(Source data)
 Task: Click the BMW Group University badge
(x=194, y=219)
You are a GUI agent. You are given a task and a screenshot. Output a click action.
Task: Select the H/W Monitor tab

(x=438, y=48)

▶ **What is expected**: Would you please output every record again, exactly?

▶ **Answer section**:
 Task: Click the BMW Group University badge
(x=194, y=219)
You are a GUI agent. You are given a task and a screenshot. Output a click action.
Task: Select the H/W Monitor tab

(x=438, y=48)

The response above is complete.